Brian McCoy, hit nine times by machine gun fire, was the first to die. Tony Geraghty was shot four times in the back. Lying helpless on the ground, band frontman Fran O’Toole died after being shot in the face 22 times.
One of the British soldiers waded though the aftermath of the explosion, kicking at bodies to ensure that they were all dead. Seriously wounded, traumatised and terrified, Stephen decided to lie still and pretend to be dead as the soldier approached. Luckily for Stephen, just as he came near him, one of the other soldiers shouted that “those bastards are dead. I got them with dum-dums”. The British soldiers then departed the scene and, despite suffering horrific injuries, Stephen survived the attack.
Among the other UDR soldiers involved in the massacre were James Somerville, a brother of Wesley who was killed in the blast, as well as Thomas Crozier and Rodney McDowell. These men, along with a host of other RUC and UDR men, were all part of what was known as the ‘Glenane gang’, a notorious UVF unit operating in the Mid-Ulster area in the mid 1970s and responsible for countless other sectarian atrocities in the area and across the border.
That unit, led by Robin Jackson (known as ‘the Jackal’), were involved in a bomb attack in Dundalk in 1975 that resulted in two deaths and dozens of injuries and the Dublin/Monaghan bombings that killed 33 people and injured more than one hundred. The weapon used to kill Brian McCoy was the same weapon used in the assassination of IRA volunteer and Long Kesh escapee John Francis Green six months beforehand in county Monaghan.
According to a number of former British army intelligence operatives, Robert Nairac a member of the British army’s undercover 14th Intelligence company, was working with the Glenane gang and was involved in the planning and carrying out of the John Francis Green assassination as well as the Miami Showband massacre.

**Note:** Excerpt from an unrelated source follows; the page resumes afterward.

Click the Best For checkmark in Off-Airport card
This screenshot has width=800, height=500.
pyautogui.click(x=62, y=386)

The political establishments on both sides of the border may be willing to dismiss the Miami Showband massacre and other atrocities such as the Dublin/Monaghan bombings as the actions of “rogue” British soldiers, RUC men or intelligence operatives. However, the evidence, the refusal of the British government to come clean and co-operate with the Barron inquiry into the Dublin/Monaghan attacks and the record of British military involvement in Ireland shows otherwise.

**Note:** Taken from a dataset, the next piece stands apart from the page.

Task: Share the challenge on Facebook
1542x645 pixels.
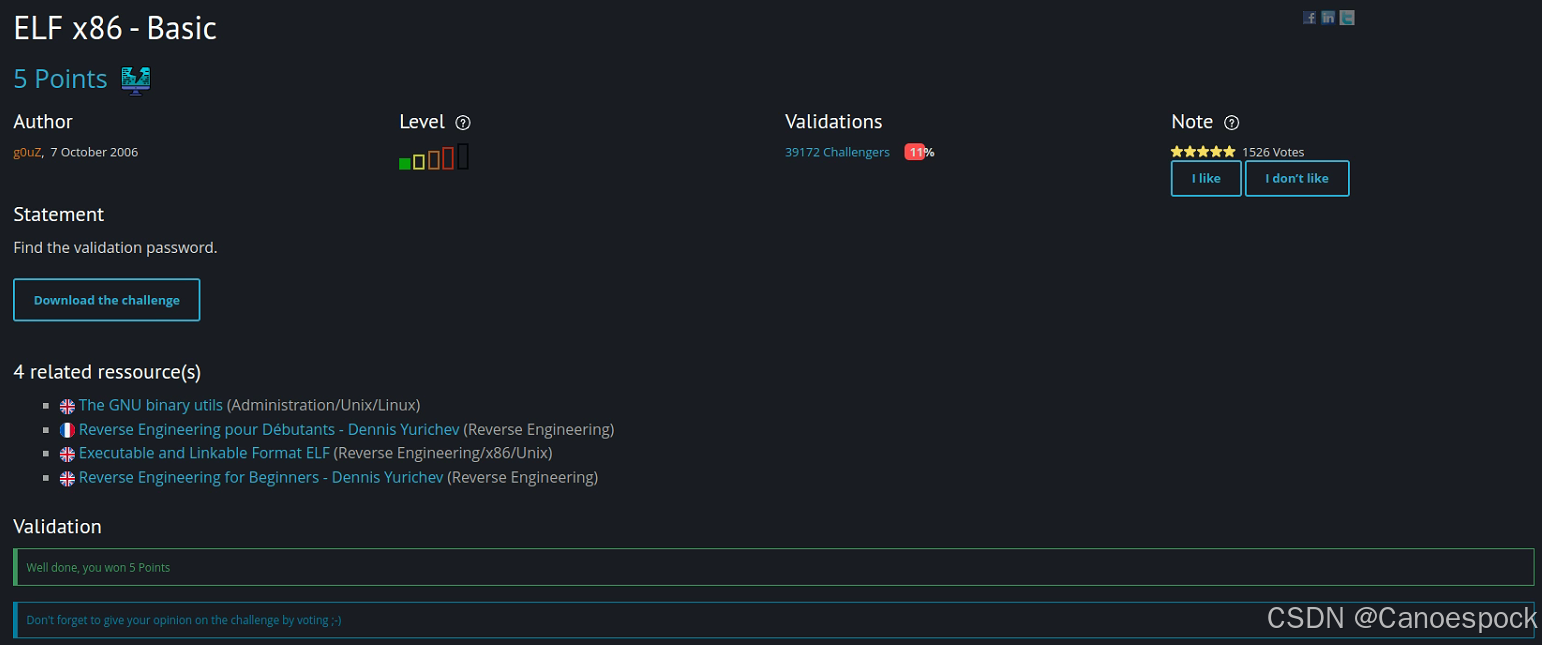Action: tap(1310, 17)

The history of the British army in Ireland has been a shameful and bloody one. Both directly, and indirectly through collusion with their allies in the unionist death squads, the Crown Forces have consistently engaged in terrorising the nationalist community and those opposed to the British occupation of Ireland.
Collusion has been central to Britain’s policy of maintaining their occupation of Ireland. Since the foundation of the Six County state, nationalists and republicans have lived with the reality of the British state actively assisting unionist death squads. The list of victims of British collusion is lengthy and includes Pat Finucane, Rosemary Nelson, Sam Marshall and Eddie Fullerton to name just a few.

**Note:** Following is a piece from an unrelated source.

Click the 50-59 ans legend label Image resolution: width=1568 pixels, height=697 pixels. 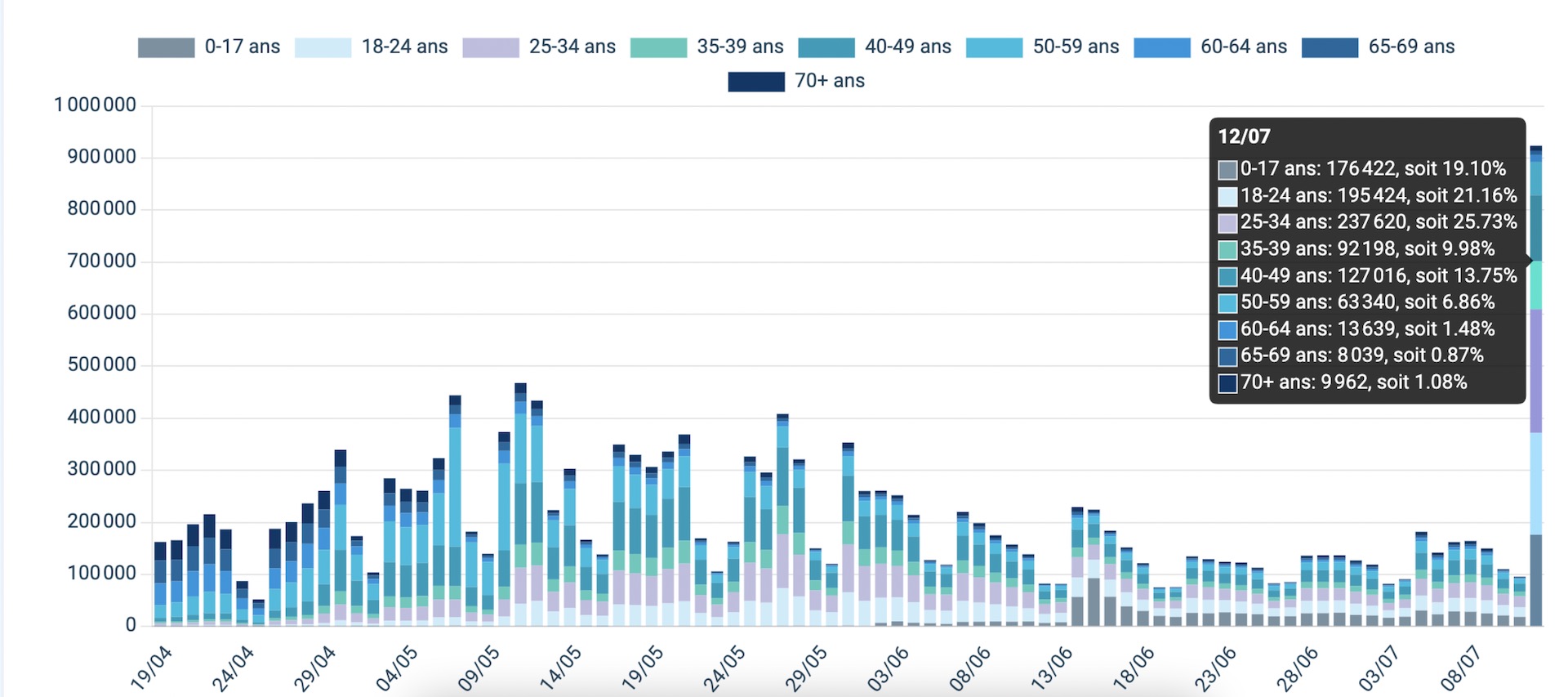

All attempts to establish the truth about collusion between the British occupying forces and the unionist death squads has been hampered and blocked by the British state. They refuse to reveal their full role in atrocities such as the Dublin/Monaghan bombings and continue to deny truth and justice to the victims’ families.
Despite this, these families continue to campaign tirelessly to find the truth. Once again, éirígí pays tribute to the families’ determination and fully support their efforts to achieve the truth and justice that, for too long, has been denied to them.